All rated the same tweets, masked to the results of other raters and that of the machine. In addition to the tweet content and URLs to the original tweet, the raters were provided the authors twitter handle (user name) and their actual name, geolocation, and gender if they were available through Crimson Hexagon. For tweets classified by the machine as expressing vaccine hesitancy by the machine, we report the fraction of such posts actually classified as vaccine hesitant by each rater; similarly, for tweets classified as pro-vaccination by the machine, we report the fraction of posts classified as pro-vaccination by the raters.

After completing tweet classifications, we conducted a similar process for the three human raters to classify a set of FB posts, masked to the classifications assigned by other raters and by the machine. Their classifications were analyzed for validation of the machine-learned categorizations. The sample size was halved, since the FB posts were substantially longer than tweets.

Statistical analysis

We report (1) the total weekly volume of identified FB posts and tweets identified as pro-vaccination, vaccine-hesitant, or neither pro- nor vaccine-hesitant (but on topic), (2) the weekly volume of tweets classified by the machine as pro-vaccination, and (3) the weekly volume of tweets classified by the machine as vaccine hesitant. For FB posts and separately for tweets, and for each of these three outcome variables, we computed the Spearman rank correlation with (a) the CDC weekly counts and (b) the first-differenced cumulative count series described above. As a sensitivity analysis, we used our classification of weeks as being in or not in an outbreak (as described in section “Methods”) and report the number of FB posts and tweets, advocating and criticizing vaccine hesitancy, during outbreak and non-outbreak periods; we computed the odds ratio for association. CIs in all cases were constructed using time series bootstrap,⁸⁰ with a fixed width of 8. All calculations were conducted in R, version 3.2 for MacIntosh (R Foundation for Statistical Computing, Vienna, Austria).

Results

Identified posts

A total of 58,078 FB posts and 82,993 tweets were identified. Of FB posts, 22,331 were known to be located in the United States.
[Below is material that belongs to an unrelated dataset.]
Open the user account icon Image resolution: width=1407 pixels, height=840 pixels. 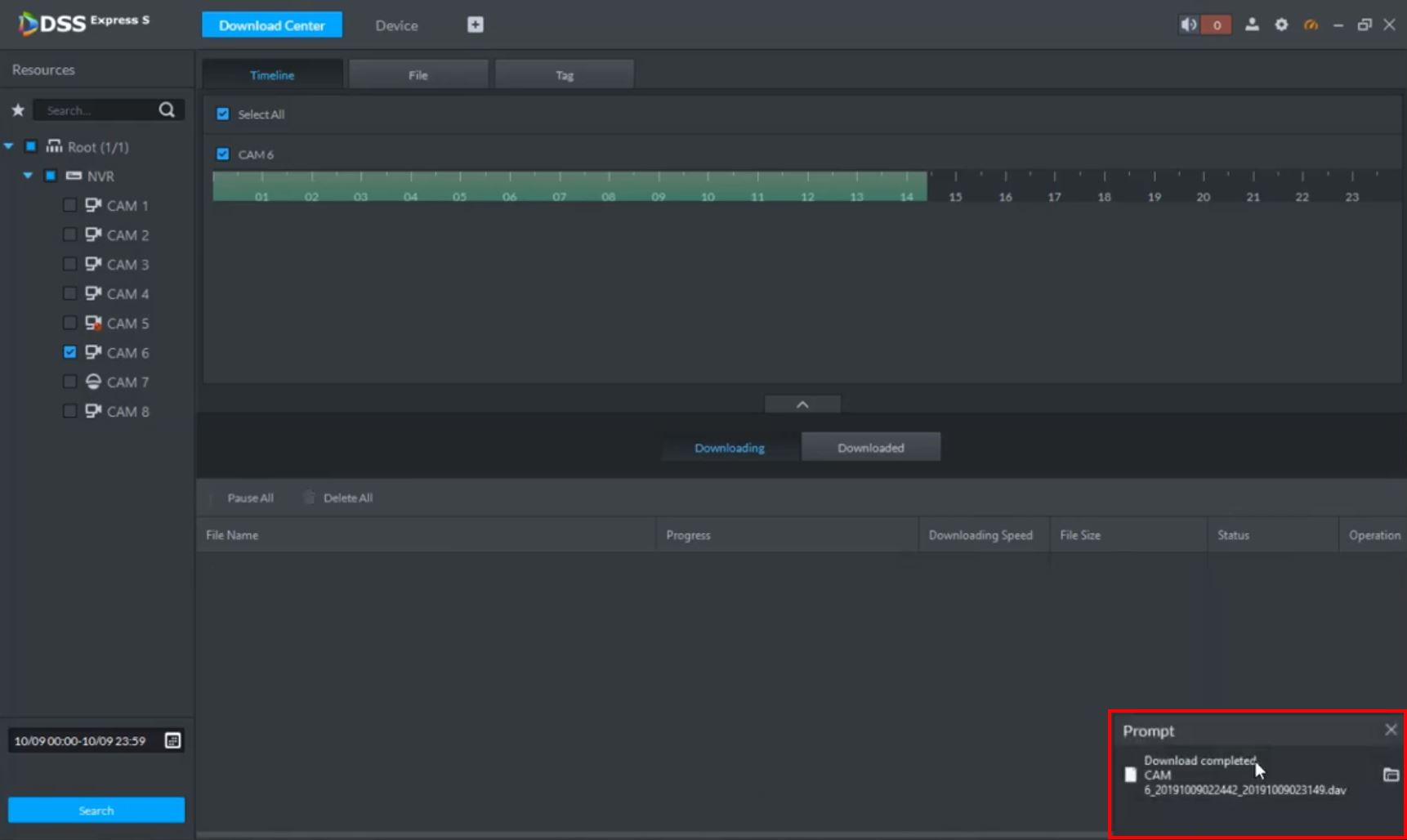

A total of 38,644 tweets were known to be located in the United States. Geolocation was unavailable for 33,335 out of 58,078 (57.40%) of FB posts and for 30,086 of 82,993 (36.25%) of tweets. The earliest post matching our query occurred on 23 June 2009.

Classification

For FB, the algorithm classified 22,306 posts as against vaccination, a total of 17,928 posts as pro-vaccination, and 2431 posts as uncertain but on topic (“neither” in the table). The machine algorithm classified a total of 43,259 tweets as against vaccination, a total of 16,297 tweets as pro-vaccination, and 12,222 tweets as uncertain but on topic (“neither” in the table). The number and stance of FB posts and tweets classified as expressing vaccine hesitancy or expressing pro-vaccination views are shown in Figures 1 and 2, respectively.

Figure 1.

Facebook volume matching query, by stance, 2009–2016, according to classification by as described in the text. Measles cases are shown by the differenced cumulative series derived from CDC reports, as described in the text. Facebook volume and reported measles cases shown in consecutive periods of 4 weeks, with a first period consisting of 3 weeks. BMJ article indicates Deer (2011). Additional details on the measles outbreaks are given in Appendix 1.

Figure 2.

Tweet volume matching query, by stance, 2009–2016, according to classification by BrightView, as described in the text. Measles cases are shown by the differenced cumulative series derived from CDC reports, as described in the text. Tweet volume and reported measles cases shown in consecutive periods of 4 weeks, with a first period consisting of 3 weeks. Additional details on the measles outbreaks are given in Appendix 1.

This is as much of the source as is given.